# start of TASK DATA

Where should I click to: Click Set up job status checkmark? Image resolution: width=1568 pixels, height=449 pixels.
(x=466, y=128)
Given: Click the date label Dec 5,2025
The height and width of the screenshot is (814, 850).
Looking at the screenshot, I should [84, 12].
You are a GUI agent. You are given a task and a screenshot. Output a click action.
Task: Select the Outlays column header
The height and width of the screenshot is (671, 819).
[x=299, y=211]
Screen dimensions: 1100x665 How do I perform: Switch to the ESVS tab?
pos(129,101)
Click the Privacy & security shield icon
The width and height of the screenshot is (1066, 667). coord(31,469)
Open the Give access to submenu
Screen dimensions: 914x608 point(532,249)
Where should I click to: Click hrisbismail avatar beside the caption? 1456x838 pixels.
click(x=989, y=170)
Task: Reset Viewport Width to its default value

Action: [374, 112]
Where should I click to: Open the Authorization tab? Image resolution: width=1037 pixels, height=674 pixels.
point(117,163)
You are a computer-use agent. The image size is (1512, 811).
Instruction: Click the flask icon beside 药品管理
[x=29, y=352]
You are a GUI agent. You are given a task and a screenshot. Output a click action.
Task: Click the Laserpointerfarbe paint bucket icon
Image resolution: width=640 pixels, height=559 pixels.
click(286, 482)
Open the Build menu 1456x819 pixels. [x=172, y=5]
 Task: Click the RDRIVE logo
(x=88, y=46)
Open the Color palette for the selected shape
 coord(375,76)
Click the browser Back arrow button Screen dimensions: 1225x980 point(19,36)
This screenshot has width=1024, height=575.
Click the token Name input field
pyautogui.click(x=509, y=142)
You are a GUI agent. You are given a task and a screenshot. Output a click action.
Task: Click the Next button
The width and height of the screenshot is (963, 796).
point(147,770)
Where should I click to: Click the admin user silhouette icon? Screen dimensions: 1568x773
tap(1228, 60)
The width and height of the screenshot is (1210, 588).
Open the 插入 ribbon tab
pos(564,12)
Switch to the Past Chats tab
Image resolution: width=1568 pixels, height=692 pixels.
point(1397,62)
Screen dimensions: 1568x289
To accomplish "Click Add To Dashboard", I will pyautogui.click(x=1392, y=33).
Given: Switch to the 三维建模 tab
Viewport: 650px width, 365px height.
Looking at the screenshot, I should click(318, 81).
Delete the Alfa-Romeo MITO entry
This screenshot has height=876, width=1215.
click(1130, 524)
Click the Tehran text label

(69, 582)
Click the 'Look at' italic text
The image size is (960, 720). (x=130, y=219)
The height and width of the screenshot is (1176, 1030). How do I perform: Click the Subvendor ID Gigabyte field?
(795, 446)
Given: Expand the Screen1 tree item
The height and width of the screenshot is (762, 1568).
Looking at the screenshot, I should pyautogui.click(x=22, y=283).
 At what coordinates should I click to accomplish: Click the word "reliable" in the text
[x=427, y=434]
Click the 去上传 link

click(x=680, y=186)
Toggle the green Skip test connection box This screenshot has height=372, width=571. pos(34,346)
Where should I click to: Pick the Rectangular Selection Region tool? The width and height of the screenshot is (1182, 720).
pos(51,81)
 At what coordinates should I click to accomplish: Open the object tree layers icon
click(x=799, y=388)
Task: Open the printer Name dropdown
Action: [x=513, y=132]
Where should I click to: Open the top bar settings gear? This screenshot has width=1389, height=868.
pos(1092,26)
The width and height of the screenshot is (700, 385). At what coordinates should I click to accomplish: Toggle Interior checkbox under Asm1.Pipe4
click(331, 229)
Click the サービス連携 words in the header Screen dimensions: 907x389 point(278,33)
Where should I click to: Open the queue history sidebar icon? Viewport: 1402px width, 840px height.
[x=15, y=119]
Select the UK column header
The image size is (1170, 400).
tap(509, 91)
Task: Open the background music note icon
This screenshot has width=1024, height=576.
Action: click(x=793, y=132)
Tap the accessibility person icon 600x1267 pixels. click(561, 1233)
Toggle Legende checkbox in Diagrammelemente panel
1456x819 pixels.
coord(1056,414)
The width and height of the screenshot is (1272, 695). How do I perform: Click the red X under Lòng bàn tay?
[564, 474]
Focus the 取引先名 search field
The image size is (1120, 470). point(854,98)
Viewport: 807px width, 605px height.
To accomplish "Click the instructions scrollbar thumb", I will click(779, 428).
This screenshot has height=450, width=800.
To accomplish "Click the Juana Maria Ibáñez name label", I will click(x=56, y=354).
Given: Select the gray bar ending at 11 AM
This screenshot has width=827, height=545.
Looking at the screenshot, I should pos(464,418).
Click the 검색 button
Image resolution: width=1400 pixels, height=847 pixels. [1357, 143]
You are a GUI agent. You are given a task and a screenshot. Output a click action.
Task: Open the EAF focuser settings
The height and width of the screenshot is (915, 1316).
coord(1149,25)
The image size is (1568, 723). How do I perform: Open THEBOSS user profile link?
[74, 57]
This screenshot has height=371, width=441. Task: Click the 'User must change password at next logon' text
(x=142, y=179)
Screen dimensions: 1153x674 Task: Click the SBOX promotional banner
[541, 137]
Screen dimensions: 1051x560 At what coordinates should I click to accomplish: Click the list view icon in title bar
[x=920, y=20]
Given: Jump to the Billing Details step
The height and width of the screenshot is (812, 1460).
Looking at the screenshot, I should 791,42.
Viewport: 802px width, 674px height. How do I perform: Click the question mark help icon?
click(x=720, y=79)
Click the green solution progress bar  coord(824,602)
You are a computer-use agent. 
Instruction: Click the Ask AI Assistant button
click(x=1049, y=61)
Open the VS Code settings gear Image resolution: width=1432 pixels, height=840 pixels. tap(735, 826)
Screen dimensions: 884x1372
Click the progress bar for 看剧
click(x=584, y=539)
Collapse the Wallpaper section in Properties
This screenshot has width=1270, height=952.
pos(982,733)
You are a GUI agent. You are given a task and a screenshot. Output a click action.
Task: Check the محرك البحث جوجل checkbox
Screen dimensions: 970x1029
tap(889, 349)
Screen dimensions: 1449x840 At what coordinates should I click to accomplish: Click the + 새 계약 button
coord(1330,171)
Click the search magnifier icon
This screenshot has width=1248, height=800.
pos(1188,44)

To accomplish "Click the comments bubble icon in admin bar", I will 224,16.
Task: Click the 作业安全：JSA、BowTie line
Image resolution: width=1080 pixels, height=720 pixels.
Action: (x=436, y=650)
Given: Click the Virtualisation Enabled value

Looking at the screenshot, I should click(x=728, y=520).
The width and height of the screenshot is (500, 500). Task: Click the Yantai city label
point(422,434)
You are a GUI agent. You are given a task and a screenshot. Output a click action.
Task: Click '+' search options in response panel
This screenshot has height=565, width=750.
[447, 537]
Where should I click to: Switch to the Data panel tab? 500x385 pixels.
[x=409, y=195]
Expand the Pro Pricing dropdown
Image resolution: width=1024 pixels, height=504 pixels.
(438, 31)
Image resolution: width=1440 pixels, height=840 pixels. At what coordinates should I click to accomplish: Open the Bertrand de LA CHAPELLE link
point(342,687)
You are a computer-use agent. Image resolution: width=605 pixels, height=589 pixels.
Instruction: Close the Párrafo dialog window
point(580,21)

# end of TASK DATA

YOUR GOAL - How many of the lines above contain the string "checkbox"? Case counts; reply with the number alone.

SOLUTION - 3